-------- Segment du document --------

Article de dossier
Les porteurs d’oubli
Publié dans : L’autre 2007, Vol. 8, n°1
Dossier : Peut-on oublier ?
Marion GÉRY
Marion GÉRY est psychologue clinicienne à Marseille.
Pour citer cet article :
Géry M. Les porteurs d’oubli. Une expression de la souffrance dans la migration. L’autre, cliniques, cultures et sociétés, 2007, volume 8, n°1, pp. 77-93
Lien vers cet article : https://revuelautre.com/articles-dossier/les-porteurs-doubli/
Les porteurs d’oubli. Une expression de la souffrance dans la migration
Ce travail de recherche porte sur la fabrication d’un oubli dans le cadre d’une thérapie métaculturelle et sur ses incidences psychopathologiques. L’oubli est un objet de protection, qui se glisse fréquemment dans les interstices du cadre thérapeutique. L’oubli se métamorphose en symptôme : l’oubli de parler peut devenir mutisme sélectif. Mais le symptôme vient rappeler à son tour un autre oubli : l’oubli façonné par les parents qui n’ont pas transmis à leur enfant les couleurs, les odeurs, les sons, les pensées d’un autre monde, celui-là même où il a été fabriqué et qui leur a permis d’imaginer un jour, ceux qui viendraient après eux et cela bien avant leur conception. Une observation issue de la pratique clinique vient témoigner de la manière dont une enfant a pu être tenue éloignée de l’histoire des faits et gestes de son groupe d’appartenance et de comment elle s’en est trouvée vulnérabilisée.
Mots-clés : Mutisme sélectif, objet de protection, psychopathologie de l’oubli, thérapie métaculturelle, transmission et traumatisme, vulnérabilité.
Carriers of forgetting. An expression of the suffering in the migration
This research is about forgetting, within the framework of a metacultural therapie and about some psychopathologic incidences. Forgetting is a protector object who often glides into the craks of therapeutic framework. Forgetting sometimes becomes a symptom: silence (forgetting to speak) for exemple. This symptom is here to remind us another omission, caused by parents who never hand drown colors, smells, sounds, thoughts of another world, the way they were created and in which enables one to imagine one days, those coming after them and this, long before their conception. One clinic observation explains how on children can be kept away from the history to whitch she belongs and how in this way she is extremely vulnerable.

--------

## Actions à mener
#1 Reprenez mot pour mot le passage de l'article sur les porteurs d'oubli compris entre « Article de dossier » et « clinicienne à Marseille. », ces deux bornes incluses.
#2 Poursuivez la rédaction de l'article sur les porteurs d'oubli à partir de sa dernière phrase.
Le matériel placé ensuite n'intervient en rien ici.

-------- Segment de données --------

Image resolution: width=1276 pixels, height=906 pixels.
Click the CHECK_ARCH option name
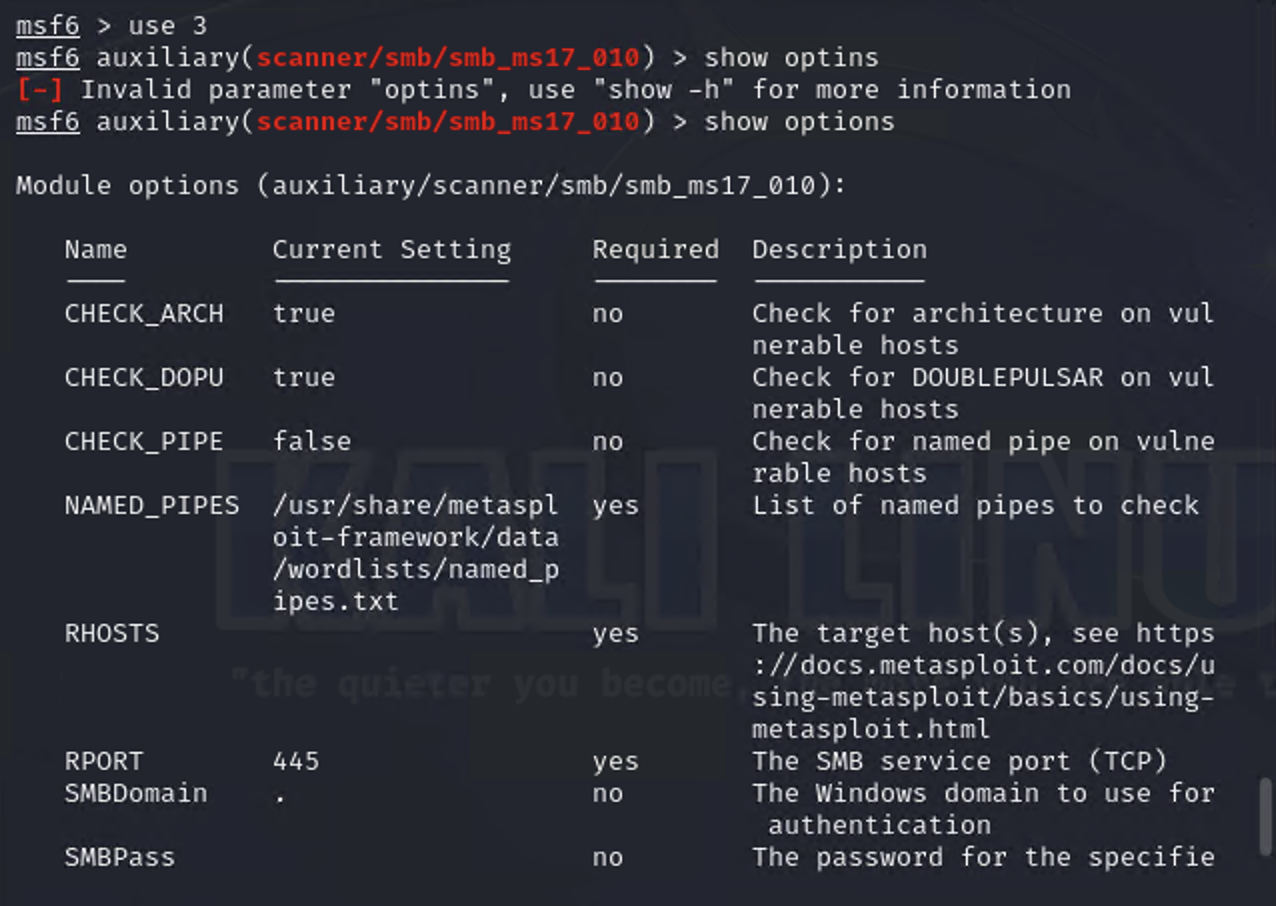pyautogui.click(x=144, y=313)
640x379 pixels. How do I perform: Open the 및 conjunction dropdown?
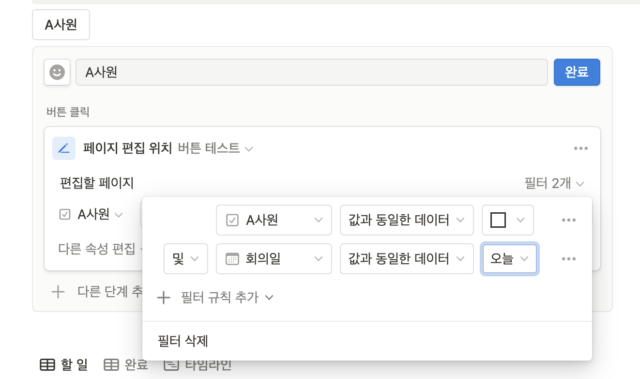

--------

## Réponses par tâche
#1
Article de dossier
Les porteurs d’oubli
Publié dans : L’autre 2007, Vol. 8, n°1
Dossier : Peut-on oublier ?
Marion GÉRY
Marion GÉRY est psychologue clinicienne à Marseille.

#2
Key words: Psychopathologic forgetting, migration, silence, traumatic transmission, choc, metacultural therapy, vulnerability.
Los portadores de olvido. Una expresión del sufrimiento en la migración
Este trabajo de investigación trata de la fabricación de un olvido en el cuadro de una terapia metacultural y de sus incidencias psicopatológicas. El olvido es un acto-objecto bifácico, que se desliza a menudo en los interticios del cuadro terapéutico. Un olvido puede metamorfosearse en síntoma, el olvido de decir puede volverse mutismo electivo. Un síntoma que viene a recordar a su vez otro olvido: olvido modelado por los padres que no transmitieron a sus hijos los colores, los olores, los sonidos, los pensamientos del otro universo, ese mismo donde habían sido fabricados y que les permitió de imaginar un día aquellos que vendrían después de ellos y eso mucho antes de su concepción. Una observación sacada de la práctica clínica testimonia aquí de la manera en que una niña pudo estar tenida alejada de la historia, de los hechos y gestos de su grupo de pertenencia y de como se encontró asi fragilizada.
Palabras-claves: Psicopatología del olvido, mutismo electivo, desdoblamiento, transmisión y traumatismo, vulnerabilidad, terapia metacultural.
J’ai d’abord pensé intuitivement qu’il y avait deux choses que les hommes ne pouvaient pas oublier sans devenir aussitôt vulnérables : leur appartenance et leur pays. Et cela même lorsqu’il leur a fallu s’exiler, comme ces seize millions d’émigrants qui sont passés de 1892 à 1924 à Ellis Island, « l’île aux larmes » où basculait leur destin, où il fallait effacer le passé pour que s’ouvre un avenir.